5. Bernard Law, the late John Geoghan, Paul Shanley—these are a few of the names the world associates with the Church sex-abuse scandal. Dr. Manseau, you knew these men before the headlines. How do you feel about them now: Could you have ever imagined these accusations held against them? And do you think their respective punishments fit the crime?
Cardinal Bernard Law, and Frs. John Geoghan and Paul Shanley were initially good men who were caught each in his own way in the tangled web of a profoundly dysfunctional Church which masquerades as a holy institution but in reality is a very mixed bag which distorts reality. It is no secret to those in the know within the institutional Church and in public authorities that the Church has for many centuries covered up the crimes of its personnel whenever it could lest the people be scandalized. Bernard Law did nothing different from his predecessors. In the seminary we were taught that God's law is higher than civil law and that the Church is a special community, which in some way is above the law. After all, the Church through the centuries of its glory created and installed civil regimes. I feel profound pity for and anger at these men even if they were entranced and rendered witless by their roles in the institutional Church. I feel that it is a disgrace that Cardinal Law has been rewarded with a magnificent church in Rome. It is a disservice to the Church and to him, for it cuts off the possibility of being confronted with the truth and thereby denies the possibility of repentance and renewal.
6. Your marriage was a newsworthy event, and the press was present at your wedding. “Our plans,” Mary told one reporter, “are simply to live happily ever after.” Simply put: Have you fulfilled that objective? And now that Peter has married and a father, do you have any words of advice for him and his family?

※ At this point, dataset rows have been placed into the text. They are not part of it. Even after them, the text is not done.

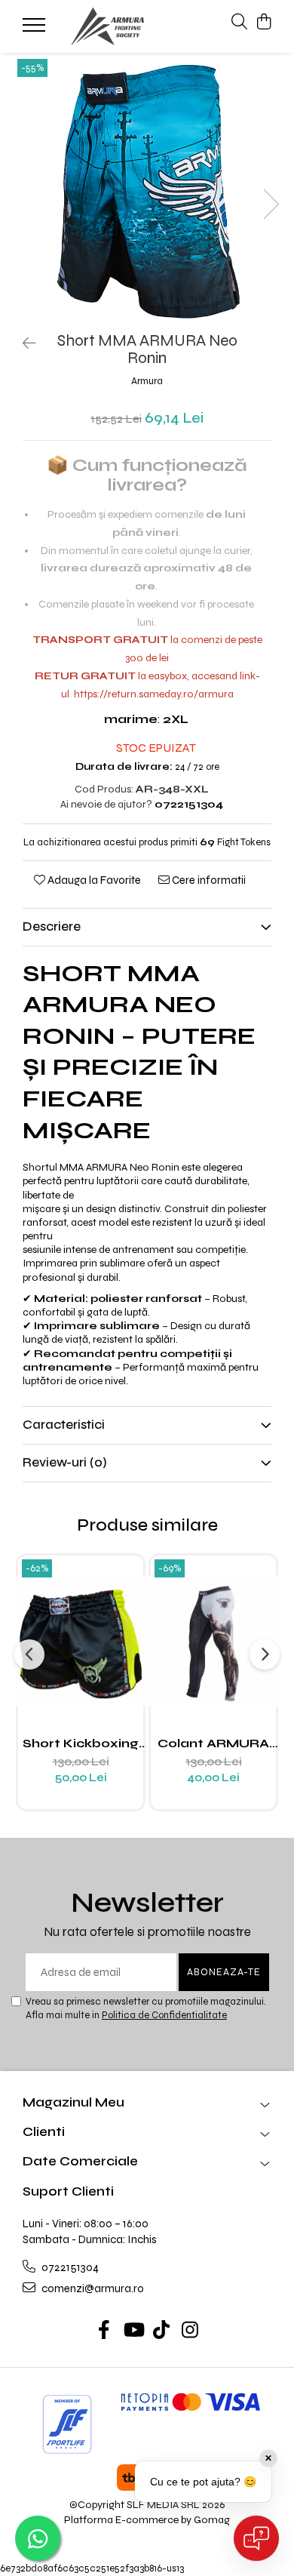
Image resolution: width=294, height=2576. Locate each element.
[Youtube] (133, 2331)
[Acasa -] (108, 26)
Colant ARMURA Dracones (213, 1743)
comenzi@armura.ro (91, 2288)
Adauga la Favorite (93, 880)
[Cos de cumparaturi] (263, 23)
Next (271, 204)
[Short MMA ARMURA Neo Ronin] (147, 189)
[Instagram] (190, 2331)
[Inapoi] (22, 343)
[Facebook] (104, 2331)
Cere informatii (208, 880)
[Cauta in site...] (239, 23)
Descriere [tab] (52, 926)
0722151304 (69, 2267)
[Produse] (36, 29)
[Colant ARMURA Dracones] (213, 1640)
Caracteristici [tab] (64, 1425)
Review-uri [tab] (65, 1462)
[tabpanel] (147, 189)
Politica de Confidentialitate (164, 2015)
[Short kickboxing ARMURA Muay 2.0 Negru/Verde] (80, 1640)
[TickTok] (162, 2331)
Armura (147, 381)
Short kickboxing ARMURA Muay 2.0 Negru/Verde (80, 1743)
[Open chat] (256, 2538)
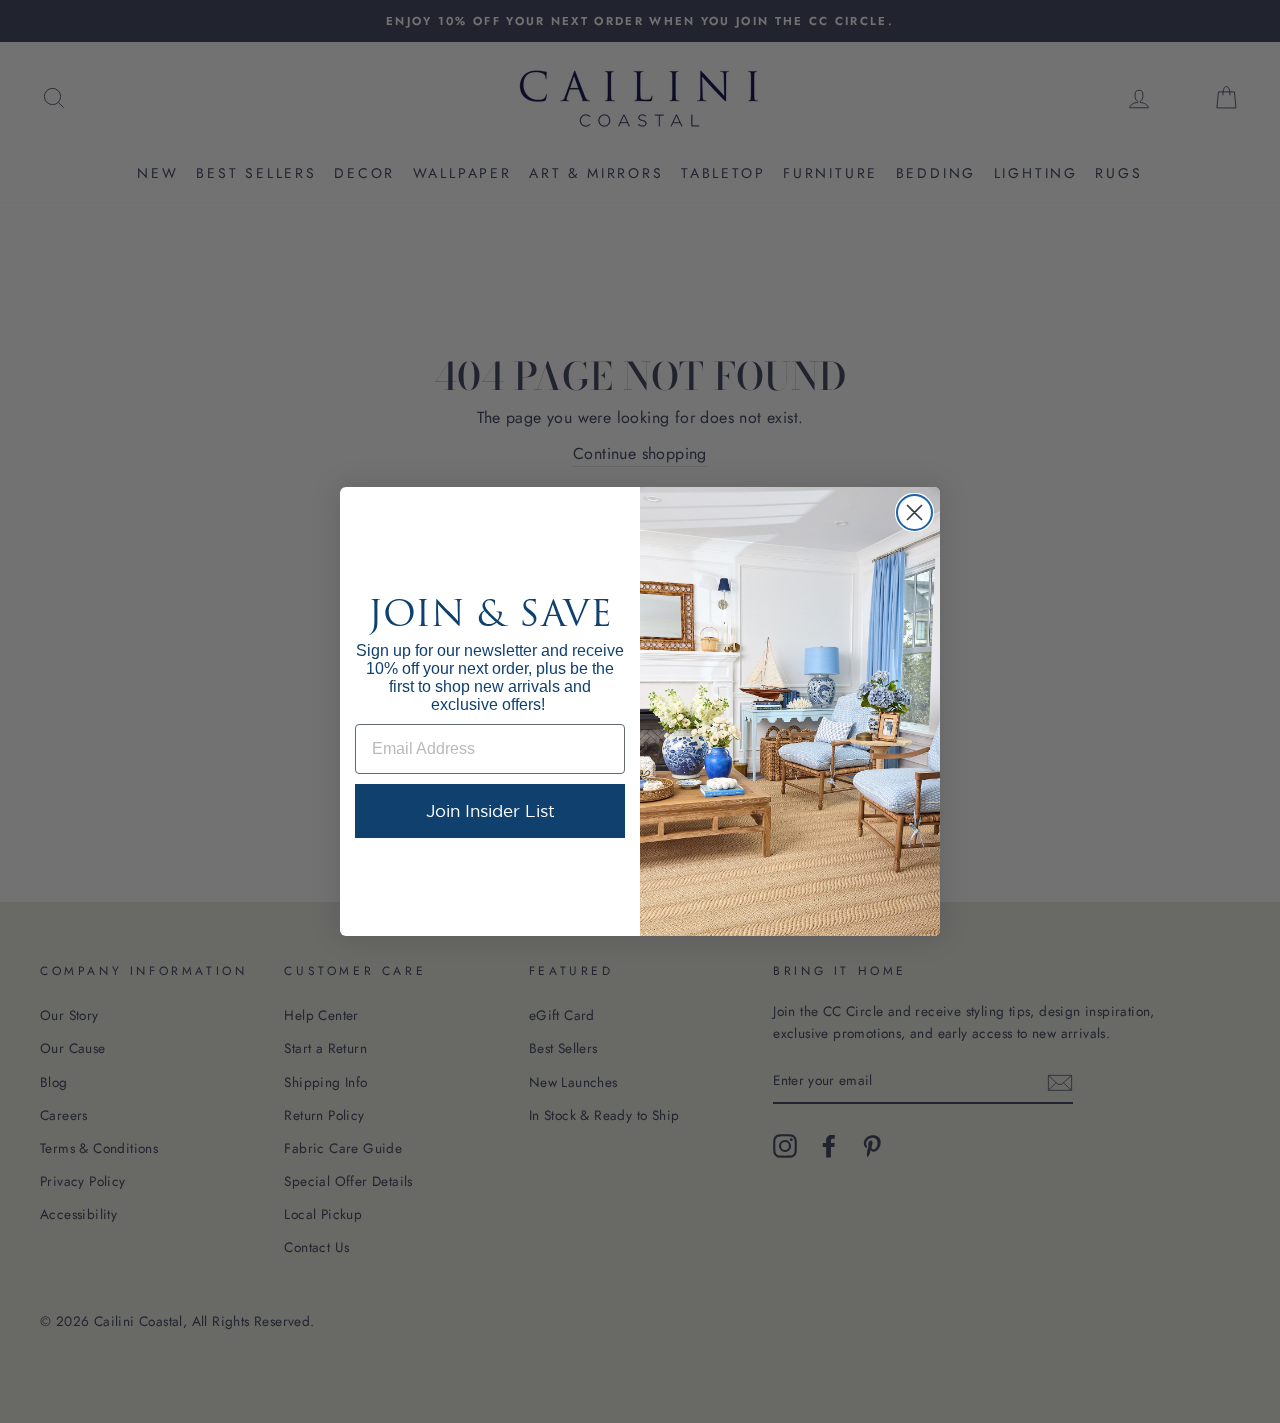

A new bride always dreams of living “happily ever after.” We are happy, but that does not mean that we are unlike most families. Along with all the good things—watching our children grow into fine adults, family camping trips, vacations together, and so on—we have had to deal with unemployment, health issues, death in our families, disagreements, disappointments, and other issues known to almost everyone. Our advice to Peter is to keep following his heart and his head. Bill’s mother always said, “Pray as though everything depends on God, and work as if everything depends on you.”